[PATCH v1] drm/msm/dp: use dp_hpd_plug_handle() and dp_hpd_unplug_handle() directly

Fri Mar 29 02:15:55 UTC 2024

On 3/28/2024 5:10 PM, Dmitry Baryshkov wrote:
> On Fri, 29 Mar 2024 at 01:42, Abhinav Kumar <quic_abhinavk at quicinc.com> wrote:
>>
>>
>>
>> On 3/28/2024 3:50 PM, Dmitry Baryshkov wrote:
>>> On Thu, 28 Mar 2024 at 23:21, Abhinav Kumar <quic_abhinavk at quicinc.com> wrote:
>>>>
>>>>
>>>>
>>>> On 3/28/2024 1:58 PM, Stephen Boyd wrote:
>>>>> Quoting Abhinav Kumar (2024-03-28 13:24:34)
>>>>>> + Johan and Bjorn for FYI
>>>>>>
>>>>>> On 3/28/2024 1:04 PM, Kuogee Hsieh wrote:
>>>>>>> For internal HPD case, hpd_event_thread is created to handle HPD
>>>>>>> interrupts generated by HPD block of DP controller. It converts
>>>>>>> HPD interrupts into events and executed them under hpd_event_thread
>>>>>>> context. For external HPD case, HPD events is delivered by way of
>>>>>>> dp_bridge_hpd_notify() under thread context. Since they are executed
>>>>>>> under thread context already, there is no reason to hand over those
>>>>>>> events to hpd_event_thread. Hence dp_hpd_plug_handle() and
>>>>>>> dp_hpd_unplug_hanlde() are called directly at dp_bridge_hpd_notify().
>>>>>>>
>>>>>>> Signed-off-by: Kuogee Hsieh <quic_khsieh at quicinc.com>
>>>>>>> ---
>>>>>>>      drivers/gpu/drm/msm/dp/dp_display.c | 5 +++--
>>>>>>>      1 file changed, 3 insertions(+), 2 deletions(-)
>>>>>>>
>>>>>>
>>>>>> Fixes: 542b37efc20e ("drm/msm/dp: Implement hpd_notify()")
>>>>>
>>>>> Is this a bug fix or an optimization? The commit text doesn't tell me.
>>>>>
>>>>
>>>> I would say both.
>>>>
>>>> optimization as it avoids the need to go through the hpd_event thread
>>>> processing.
>>>>
>>>> bug fix because once you go through the hpd event thread processing it
>>>> exposes and often breaks the already fragile hpd handling state machine
>>>> which can be avoided in this case.
>>>
>>> Please add a description for the particular issue that was observed
>>> and how it is fixed by the patch.
>>>
>>> Otherwise consider there to be an implicit NAK for all HPD-related
>>> patches unless it is a series that moves link training to the enable
>>> path and drops the HPD state machine completely.
>>>
>>> I really mean it.
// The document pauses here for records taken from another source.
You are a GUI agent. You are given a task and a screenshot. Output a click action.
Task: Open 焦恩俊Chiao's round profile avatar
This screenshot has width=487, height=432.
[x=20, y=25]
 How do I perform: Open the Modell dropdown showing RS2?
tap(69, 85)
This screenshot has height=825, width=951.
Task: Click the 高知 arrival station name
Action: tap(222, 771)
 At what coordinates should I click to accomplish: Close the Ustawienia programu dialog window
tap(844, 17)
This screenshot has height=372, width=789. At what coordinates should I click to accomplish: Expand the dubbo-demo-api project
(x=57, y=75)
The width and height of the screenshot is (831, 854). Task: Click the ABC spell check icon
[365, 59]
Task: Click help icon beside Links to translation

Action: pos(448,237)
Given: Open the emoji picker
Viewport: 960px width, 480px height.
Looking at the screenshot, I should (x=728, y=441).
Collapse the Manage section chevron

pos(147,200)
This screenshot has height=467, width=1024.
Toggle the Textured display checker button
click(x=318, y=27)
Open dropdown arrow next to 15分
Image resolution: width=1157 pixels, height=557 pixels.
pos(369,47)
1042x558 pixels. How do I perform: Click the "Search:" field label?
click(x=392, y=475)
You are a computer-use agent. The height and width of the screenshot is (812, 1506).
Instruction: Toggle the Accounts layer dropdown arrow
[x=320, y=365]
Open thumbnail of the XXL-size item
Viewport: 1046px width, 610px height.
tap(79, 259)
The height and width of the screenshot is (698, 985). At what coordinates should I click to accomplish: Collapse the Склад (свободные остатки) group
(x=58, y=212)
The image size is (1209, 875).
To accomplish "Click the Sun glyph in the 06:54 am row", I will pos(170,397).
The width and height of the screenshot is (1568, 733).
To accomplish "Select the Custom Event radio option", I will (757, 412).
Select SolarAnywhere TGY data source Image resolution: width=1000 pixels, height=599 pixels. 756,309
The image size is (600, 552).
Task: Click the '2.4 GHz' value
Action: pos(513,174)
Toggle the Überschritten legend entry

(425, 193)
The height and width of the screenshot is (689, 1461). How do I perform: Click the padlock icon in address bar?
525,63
We should stop beating a dead horse unless there is
>>> a grave bug that must be fixed.
>>>
>>
>> I think the commit message is explaining the issue well enough.
>>
>> This was not fixing any issue we saw to explain you the exact scenario
>> of things which happened but this is just from code walkthrough.
>>
>> Like kuogee wrote, hpd event thread was there so handle events coming
>> out of the hpd_isr for internal hpd cases. For the hpd_notify coming
>> from pmic_glink or any other extnernal hpd cases, there is no need to
>> put this through the hpd event thread because this will only make things
>> worse of exposing the race conditions of the state machine.
>>
>> Moving link training to enable and removal of hpd event thread will be
>> worked on but delaying obvious things we can fix does not make sense.
> 
>  From the commit message this feels like an optimisation rather than a
> fix. And granted the fragility of the HPD state machine, I'd prefer to
> stay away from optimisations. As far as I understood from the history
> of the last revert, we'd better make sure that HPD handling goes only
> through the HPD event thread.
> 

I think you are mixing the two. We tried to send the events through 
DRM's hpd_notify which ended up in a bad way and btw, thats still not 
resolved even though I have seen reports that things are fine with the 
revert, we are consistently able to see us ending up in a disconnected 
state with all the reverts and fixes in our x1e80100 DP setup.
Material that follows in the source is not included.